Andrew Wolstenholme, BAA's group construction director, confirmed that the projects, designed to increase the number of passengers that can embark and disembark, have been deferred. The Pier 6 contract at Gatwick, worth £90m, was due to be completed in 2003.
The decision will hit framework contractors including Mansell, Warings, Mace and Llewellyn.
Wolstenholme said: "Pier 6 has not been cancelled - it has been deferred. At the
moment we are manufacturing some of the sub-assemblies; we're putting it in the position where we can proceed [in future]."

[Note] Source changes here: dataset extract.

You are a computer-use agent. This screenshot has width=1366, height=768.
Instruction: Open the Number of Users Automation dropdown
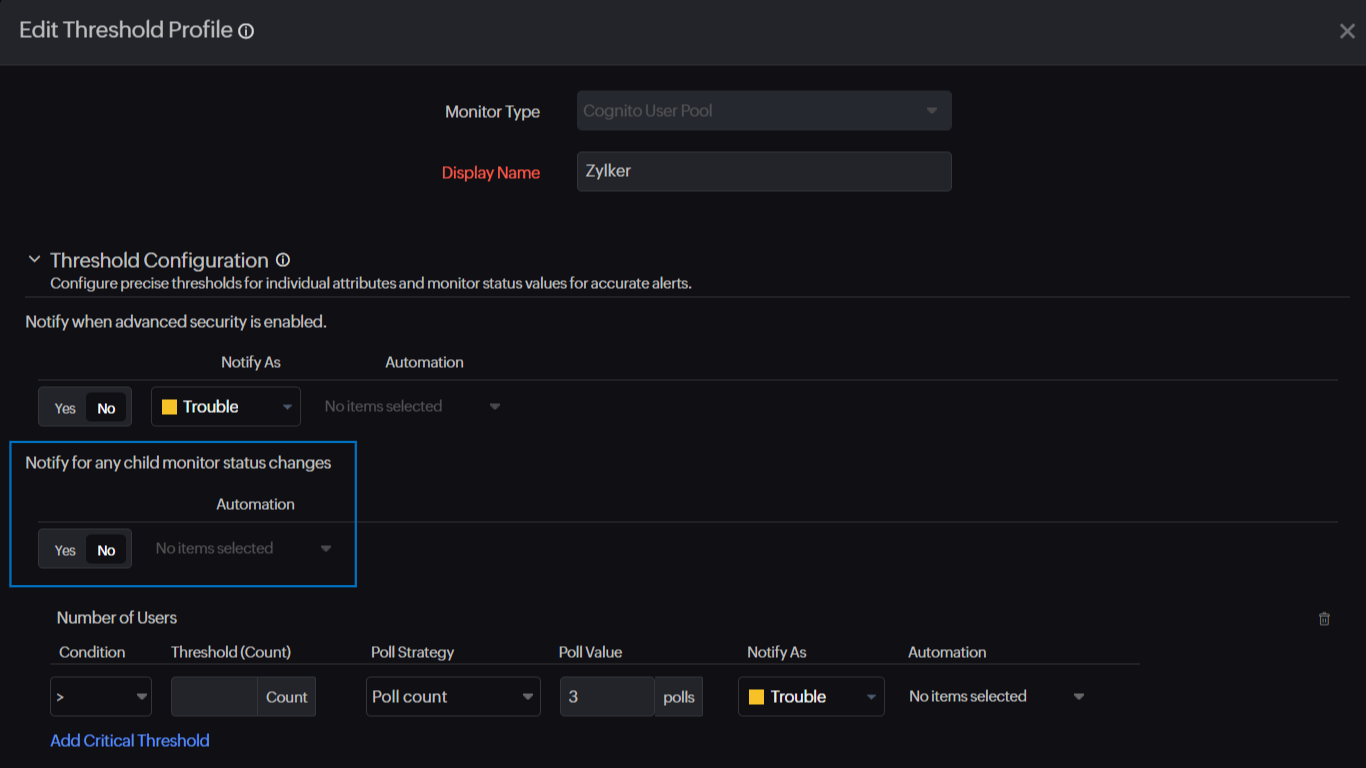pos(996,697)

The Pier 6 project would have involved constructing a passenger bridge across a runway, and the creation of "docking stations" at the end of the bridge.

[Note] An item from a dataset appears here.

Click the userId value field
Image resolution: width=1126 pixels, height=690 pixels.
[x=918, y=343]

The project at Heathrow is Victor Pier at Terminal 4. The contract is worth tens of millions.
We’re trying to address the effects of 11 September
Andrew Wolstenholme, BAA executive
BAA's spending at Heathrow, originally planned to be £230m this year, will probably fall to £210m. Wolstenholme described this as a "pretty minor dip".
Wolstenholme added that BAA intended to spend at least £300m next year. He said:
"There is no huge dip [in our construction spend]. If you look at the numbers we are still on a huge cost investment programme. It is about projects that address short-term capacity. We are trying to address the effects of 11 September. It's quite certain there is going to be a short-term blip."
He said some minor projects would be brought forward, such as a programme of work to separate incoming and outgoing passengers, and that these would compensate for the reduction in large projects at the two airports.
Framework contractors said they were working closely with BAA over the cutbacks.
Andrew Gay, non-executive chairman of contractor Warings, said: "Obviously the downturn in flight passengers is having an effect. BAA is postponing projects that can be put off for a while."